Bu yaklaşım koalisyon ortakları MHP ve ANAP liderlerince de paylaşılmış görünüyor. Gerek Bahçeli gerekse Yılmaz, bir yönetim boşluğu olmadığını, herkesin işini yapmaya devam ettiğini ve edeceğini duyurdular.
Senaryolar, beklentiler, temenniler bir yana somut durum bu. Gerçek bu...
İkincisine gelince...
DSP Genel Merkezi’nden yapılan açıklama senaryo üretim merkezleri ile Ecevit’in koltuğunu gözüne kestirmiş olanlar veya oraya aday gösterilenler açısından önemli mesajlar içeriyor. DSP’nin, "tezgâh ve tuzaklara izin vermeyeceğiz" biçiminde özetlenen açıklamasının üzerinde durulması gerekir. Bu açıklamada "ihanetöten söz edilmesi, tezgah ve tuzaklara geçit vermeyeceğiz derken, "içeriden ve dışarıdan" vurgusu yapılması çok anlamlıdır.
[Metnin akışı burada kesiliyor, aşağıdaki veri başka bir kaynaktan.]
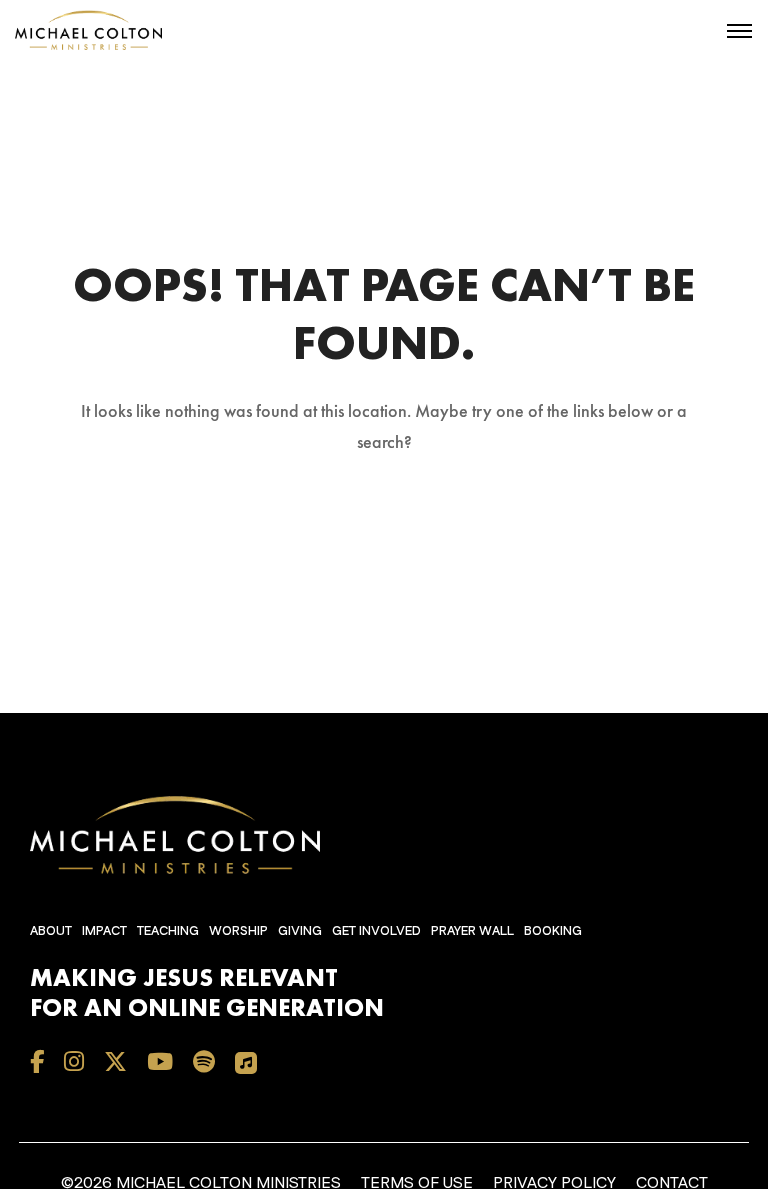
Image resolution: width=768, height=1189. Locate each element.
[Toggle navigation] (739, 31)
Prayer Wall (472, 931)
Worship (238, 931)
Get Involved (376, 931)
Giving (300, 931)
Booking (553, 931)
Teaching (168, 931)
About (51, 931)
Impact (104, 931)
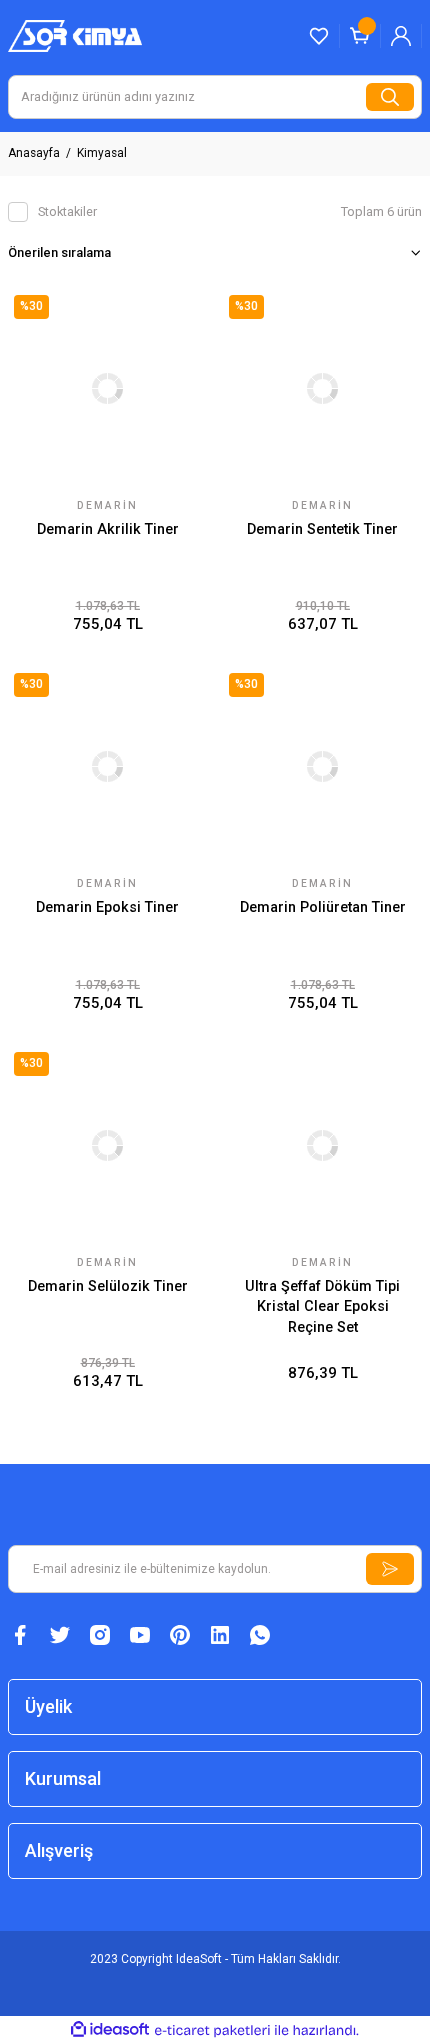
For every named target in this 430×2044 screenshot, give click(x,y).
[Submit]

Bu açıklamanın DSP Genel Merkezi’nden yapılmış olmasının bir başka mesajı da, Ecevit’in koltuğuna adaylar yakıştırılırken, bir parti ve parti örgütü bulunduğunun unutulmaması gerektiğidir. Bu açıklamayla, Ecevitler’in sahipsiz ve meydanın boş olmadığı anımsatılmıştır.
Aday ve senaryo sahiplerinin bu gerçekleri görmeleri gerekir.